**DATASET EXCERPTS**:
|---|

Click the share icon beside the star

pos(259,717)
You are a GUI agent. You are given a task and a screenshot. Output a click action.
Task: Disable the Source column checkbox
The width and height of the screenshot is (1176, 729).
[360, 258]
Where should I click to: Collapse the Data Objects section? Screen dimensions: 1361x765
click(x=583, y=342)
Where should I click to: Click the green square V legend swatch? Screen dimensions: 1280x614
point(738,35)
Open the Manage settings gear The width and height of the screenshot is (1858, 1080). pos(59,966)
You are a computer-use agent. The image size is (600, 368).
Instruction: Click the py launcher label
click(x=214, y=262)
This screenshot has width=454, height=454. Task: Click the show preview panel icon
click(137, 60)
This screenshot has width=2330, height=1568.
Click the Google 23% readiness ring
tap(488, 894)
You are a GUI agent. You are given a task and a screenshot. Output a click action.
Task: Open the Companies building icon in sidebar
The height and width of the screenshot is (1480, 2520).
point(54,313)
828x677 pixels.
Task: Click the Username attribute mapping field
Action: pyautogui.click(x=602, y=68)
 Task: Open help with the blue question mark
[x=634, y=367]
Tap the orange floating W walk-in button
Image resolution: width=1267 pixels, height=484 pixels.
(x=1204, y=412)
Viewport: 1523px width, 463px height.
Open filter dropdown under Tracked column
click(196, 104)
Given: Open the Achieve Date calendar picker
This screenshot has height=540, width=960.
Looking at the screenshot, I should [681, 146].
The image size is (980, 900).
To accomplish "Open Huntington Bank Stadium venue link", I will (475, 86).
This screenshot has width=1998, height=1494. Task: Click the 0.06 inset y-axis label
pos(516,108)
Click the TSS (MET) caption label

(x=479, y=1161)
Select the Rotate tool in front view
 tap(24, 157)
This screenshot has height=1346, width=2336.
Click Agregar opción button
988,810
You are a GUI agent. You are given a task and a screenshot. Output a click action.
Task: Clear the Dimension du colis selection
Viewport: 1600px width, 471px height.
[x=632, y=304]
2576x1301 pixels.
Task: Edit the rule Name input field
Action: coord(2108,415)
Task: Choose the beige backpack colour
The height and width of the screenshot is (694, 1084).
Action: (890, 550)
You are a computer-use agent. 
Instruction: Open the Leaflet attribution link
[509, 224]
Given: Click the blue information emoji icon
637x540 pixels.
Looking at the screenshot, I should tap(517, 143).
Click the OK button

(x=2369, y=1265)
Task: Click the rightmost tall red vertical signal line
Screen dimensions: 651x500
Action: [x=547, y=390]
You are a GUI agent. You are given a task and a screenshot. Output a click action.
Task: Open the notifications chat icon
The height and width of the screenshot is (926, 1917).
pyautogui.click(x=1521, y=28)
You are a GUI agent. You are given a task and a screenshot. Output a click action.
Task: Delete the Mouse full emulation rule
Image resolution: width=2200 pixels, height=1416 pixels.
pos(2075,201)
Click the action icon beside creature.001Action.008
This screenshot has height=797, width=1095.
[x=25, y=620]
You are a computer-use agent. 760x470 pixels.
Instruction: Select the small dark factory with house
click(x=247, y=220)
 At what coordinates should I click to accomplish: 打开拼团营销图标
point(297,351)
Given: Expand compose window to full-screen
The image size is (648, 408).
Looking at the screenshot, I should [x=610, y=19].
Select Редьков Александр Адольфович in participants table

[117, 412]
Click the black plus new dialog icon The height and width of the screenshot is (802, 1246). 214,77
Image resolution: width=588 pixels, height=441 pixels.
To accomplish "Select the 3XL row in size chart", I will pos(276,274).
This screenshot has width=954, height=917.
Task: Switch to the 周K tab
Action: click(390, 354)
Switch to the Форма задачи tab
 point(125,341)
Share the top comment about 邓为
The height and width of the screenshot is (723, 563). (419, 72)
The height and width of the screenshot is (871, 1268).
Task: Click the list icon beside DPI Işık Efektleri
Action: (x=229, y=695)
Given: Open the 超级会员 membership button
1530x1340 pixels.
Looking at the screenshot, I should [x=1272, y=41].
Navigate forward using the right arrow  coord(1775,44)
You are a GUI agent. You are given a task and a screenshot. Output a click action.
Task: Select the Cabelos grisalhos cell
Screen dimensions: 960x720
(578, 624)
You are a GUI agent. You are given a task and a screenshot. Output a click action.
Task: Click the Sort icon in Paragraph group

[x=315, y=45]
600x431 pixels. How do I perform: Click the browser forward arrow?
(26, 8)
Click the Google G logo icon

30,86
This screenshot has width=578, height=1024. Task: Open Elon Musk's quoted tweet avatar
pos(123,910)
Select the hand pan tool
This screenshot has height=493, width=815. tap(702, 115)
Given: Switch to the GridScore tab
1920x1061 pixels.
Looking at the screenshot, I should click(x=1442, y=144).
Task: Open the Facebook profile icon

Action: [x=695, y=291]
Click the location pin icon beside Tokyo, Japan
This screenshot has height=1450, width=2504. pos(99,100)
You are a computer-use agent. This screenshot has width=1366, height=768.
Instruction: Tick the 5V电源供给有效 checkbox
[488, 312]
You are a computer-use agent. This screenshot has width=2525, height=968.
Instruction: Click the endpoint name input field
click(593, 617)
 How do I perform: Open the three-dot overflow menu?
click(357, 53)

|---|

**EXERCISE PROMPT**:
Put every line of these items into a JSON list of strings, one string per line, leaving out blank lines.

**RESPONSE TO THIS TASK**:
[
  "Click the share icon beside the star",
  "pos(259,717)",
  "You are a GUI agent. You are given a task and a screenshot. Output a click action.",
  "Task: Disable the Source column checkbox",
  "The width and height of the screenshot is (1176, 729).",
  "[360, 258]",
  "Where should I click to: Collapse the Data Objects section? Screen dimensions: 1361x765",
  "click(x=583, y=342)",
  "Where should I click to: Click the green square V legend swatch? Screen dimensions: 1280x614",
  "point(738,35)",
  "Open the Manage settings gear The width and height of the screenshot is (1858, 1080). pos(59,966)",
  "You are a computer-use agent. The image size is (600, 368).",
  "Instruction: Click the py launcher label",
  "click(x=214, y=262)",
  "This screenshot has width=454, height=454. Task: Click the show preview panel icon",
  "click(137, 60)",
  "This screenshot has width=2330, height=1568.",
  "Click the Google 23% readiness ring",
  "tap(488, 894)",
  "You are a GUI agent. You are given a task and a screenshot. Output a click action.",
  "Task: Open the Companies building icon in sidebar",
  "The height and width of the screenshot is (1480, 2520).",
  "point(54,313)",
  "828x677 pixels.",
  "Task: Click the Username attribute mapping field",
  "Action: pyautogui.click(x=602, y=68)",
  " Task: Open help with the blue question mark",
  "[x=634, y=367]",
  "Tap the orange floating W walk-in button",
  "Image resolution: width=1267 pixels, height=484 pixels.",
  "(x=1204, y=412)",
  "Viewport: 1523px width, 463px height.",
  "Open filter dropdown under Tracked column",
  "click(196, 104)",
  "Given: Open the Achieve Date calendar picker",
  "This screenshot has height=540, width=960.",
  "Looking at the screenshot, I should [681, 146].",
  "The image size is (980, 900).",
  "To accomplish \"Open Huntington Bank Stadium venue link\", I will (475, 86).",
  "This screenshot has width=1998, height=1494. Task: Click the 0.06 inset y-axis label",
  "pos(516,108)",
  "Click the TSS (MET) caption label",
  "(x=479, y=1161)",
  "Select the Rotate tool in front view",
  " tap(24, 157)",
  "This screenshot has height=1346, width=2336.",
  "Click Agregar opción button",
  "988,810",
  "You are a GUI agent. You are given a task and a screenshot. Output a click action.",
  "Task: Clear the Dimension du colis selection",
  "Viewport: 1600px width, 471px height.",
  "[x=632, y=304]",
  "2576x1301 pixels.",
  "Task: Edit the rule Name input field",
  "Action: coord(2108,415)",
  "Task: Choose the beige backpack colour",
  "The height and width of the screenshot is (694, 1084).",
  "Action: (890, 550)",
  "You are a computer-use agent. ",
  "Instruction: Open the Leaflet attribution link",
  "[509, 224]",
  "Given: Click the blue information emoji icon",
  "637x540 pixels.",
  "Looking at the screenshot, I should tap(517, 143).",
  "Click the OK button",
  "(x=2369, y=1265)",
  "Task: Click the rightmost tall red vertical signal line",
  "Screen dimensions: 651x500",
  "Action: [x=547, y=390]",
  "You are a GUI agent. You are given a task and a screenshot. Output a click action.",
  "Task: Open the notifications chat icon",
  "The height and width of the screenshot is (926, 1917).",
  "pyautogui.click(x=1521, y=28)",
  "You are a GUI agent. You are given a task and a screenshot. Output a click action.",
  "Task: Delete the Mouse full emulation rule",
  "Image resolution: width=2200 pixels, height=1416 pixels.",
  "pos(2075,201)",
  "Click the action icon beside creature.001Action.008",
  "This screenshot has height=797, width=1095.",
  "[x=25, y=620]",
  "You are a computer-use agent. 760x470 pixels.",
  "Instruction: Select the small dark factory with house",
  "click(x=247, y=220)",
  " At what coordinates should I click to accomplish: 打开拼团营销图标",
  "point(297,351)",
  "Given: Expand compose window to full-screen",
  "The image size is (648, 408).",
  "Looking at the screenshot, I should [x=610, y=19].",
  "Select Редьков Александр Адольфович in participants table",
  "[117, 412]",
  "Click the black plus new dialog icon The height and width of the screenshot is (802, 1246). 214,77",
  "Image resolution: width=588 pixels, height=441 pixels.",
  "To accomplish \"Select the 3XL row in size chart\", I will pos(276,274).",
  "This screenshot has width=954, height=917.",
  "Task: Switch to the 周K tab",
  "Action: click(390, 354)",
  "Switch to the Форма задачи tab",
  " point(125,341)",
  "Share the top comment about 邓为",
  "The height and width of the screenshot is (723, 563). (419, 72)",
  "The height and width of the screenshot is (871, 1268).",
  "Task: Click the list icon beside DPI Işık Efektleri",
  "Action: (x=229, y=695)",
  "Given: Open the 超级会员 membership button",
  "1530x1340 pixels.",
  "Looking at the screenshot, I should [x=1272, y=41].",
  "Navigate forward using the right arrow  coord(1775,44)",
  "You are a GUI agent. You are given a task and a screenshot. Output a click action.",
  "Task: Select the Cabelos grisalhos cell",
  "Screen dimensions: 960x720",
  "(578, 624)",
  "You are a GUI agent. You are given a task and a screenshot. Output a click action.",
  "Task: Click the Sort icon in Paragraph group",
  "[x=315, y=45]",
  "600x431 pixels. How do I perform: Click the browser forward arrow?",
  "(26, 8)",
  "Click the Google G logo icon",
  "30,86",
  "This screenshot has width=578, height=1024. Task: Open Elon Musk's quoted tweet avatar",
  "pos(123,910)",
  "Select the hand pan tool",
  "This screenshot has height=493, width=815. tap(702, 115)",
  "Given: Switch to the GridScore tab",
  "1920x1061 pixels.",
  "Looking at the screenshot, I should click(x=1442, y=144).",
  "Task: Open the Facebook profile icon",
  "Action: [x=695, y=291]",
  "Click the location pin icon beside Tokyo, Japan",
  "This screenshot has height=1450, width=2504. pos(99,100)",
  "You are a computer-use agent. This screenshot has width=1366, height=768.",
  "Instruction: Tick the 5V电源供给有效 checkbox",
  "[488, 312]",
  "You are a computer-use agent. This screenshot has width=2525, height=968.",
  "Instruction: Click the endpoint name input field",
  "click(593, 617)",
  " How do I perform: Open the three-dot overflow menu?",
  "click(357, 53)"
]